• _Brief_:
Your answer must be an exact copy of the entries, containing no images.
++++ Material to process
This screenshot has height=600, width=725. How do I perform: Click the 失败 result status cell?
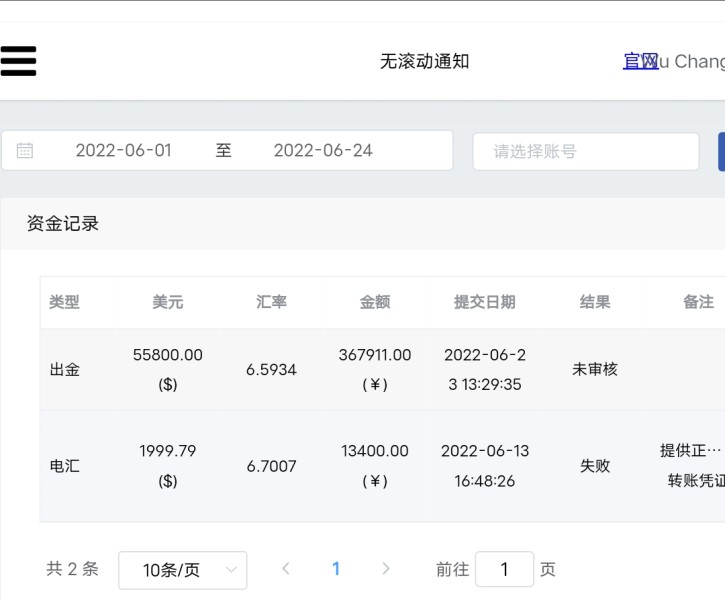click(x=595, y=466)
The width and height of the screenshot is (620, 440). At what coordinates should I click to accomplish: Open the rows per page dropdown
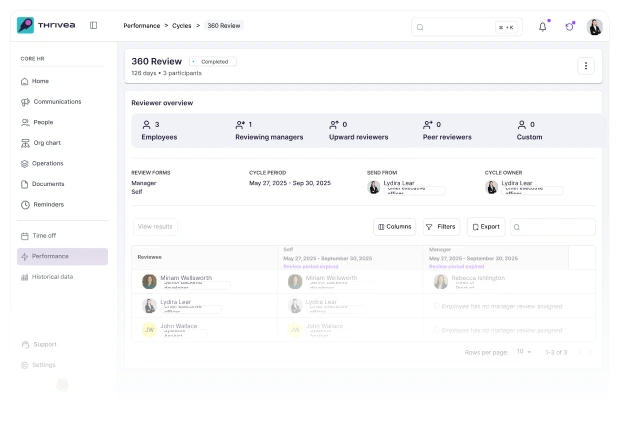pyautogui.click(x=524, y=352)
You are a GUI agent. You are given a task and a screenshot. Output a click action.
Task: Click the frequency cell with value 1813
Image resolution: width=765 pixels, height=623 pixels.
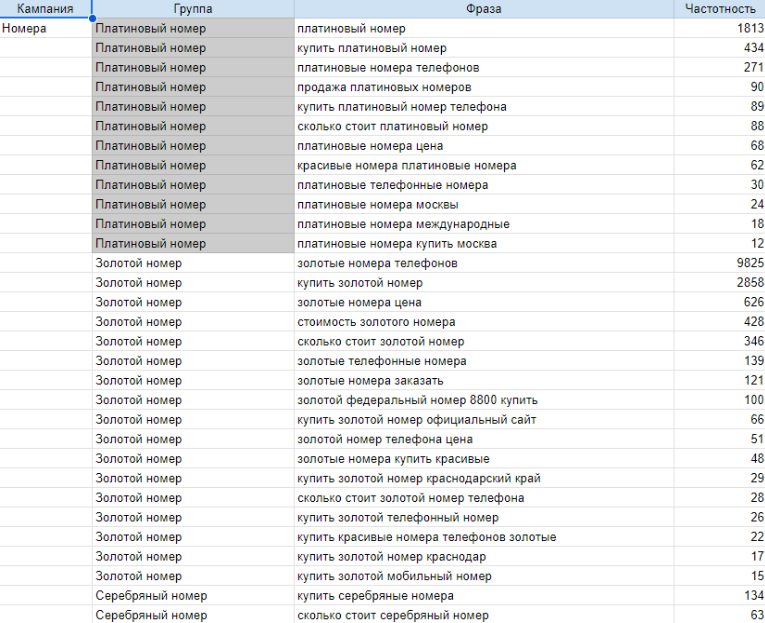719,29
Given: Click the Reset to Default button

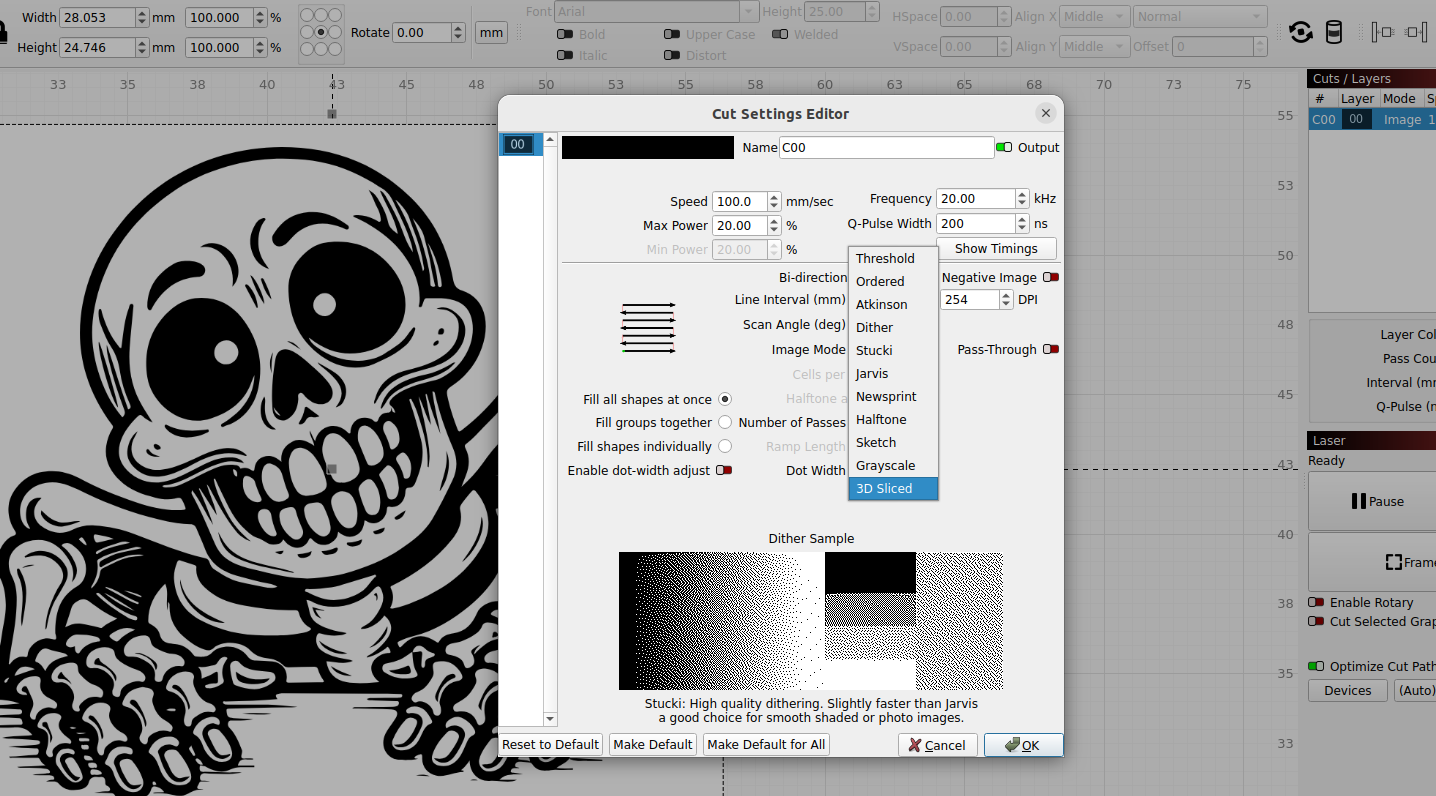Looking at the screenshot, I should 550,745.
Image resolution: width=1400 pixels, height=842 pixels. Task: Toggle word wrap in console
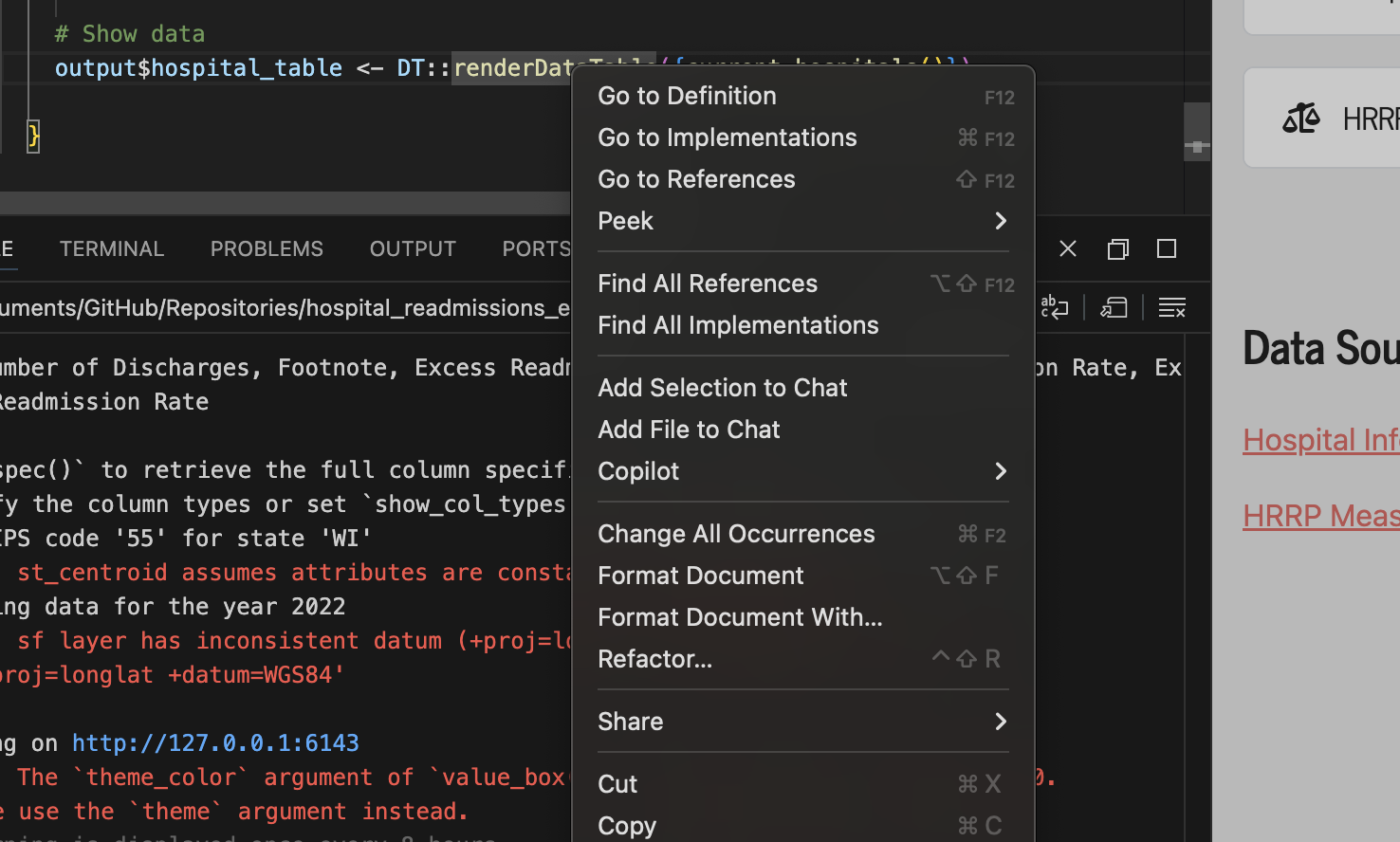pos(1055,307)
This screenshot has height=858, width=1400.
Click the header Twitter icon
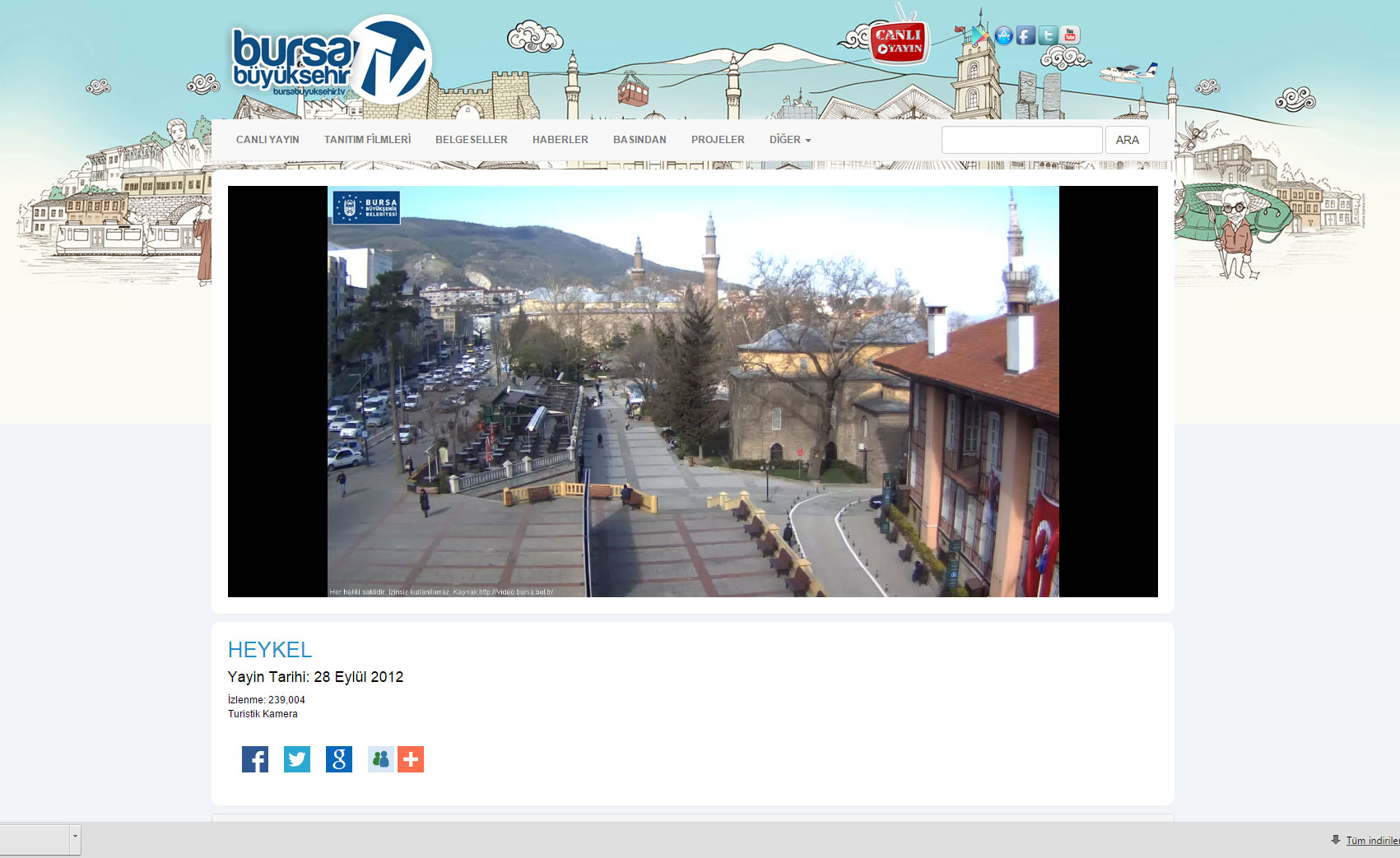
++++++++
• _Task solution_:
This screenshot has height=600, width=725. How do I perform: Click the 失败 result status cell?
click(x=595, y=466)
The width and height of the screenshot is (620, 440). At what coordinates should I click to accomplish: Open the rows per page dropdown
pyautogui.click(x=524, y=352)
You are a GUI agent. You are given a task and a screenshot. Output a click action.
Task: Click the frequency cell with value 1813
Image resolution: width=765 pixels, height=623 pixels.
719,29
Given: Click the Reset to Default button

Looking at the screenshot, I should 550,745.
Image resolution: width=1400 pixels, height=842 pixels. Task: Toggle word wrap in console
pos(1055,307)
This screenshot has height=858, width=1400.
Click the header Twitter icon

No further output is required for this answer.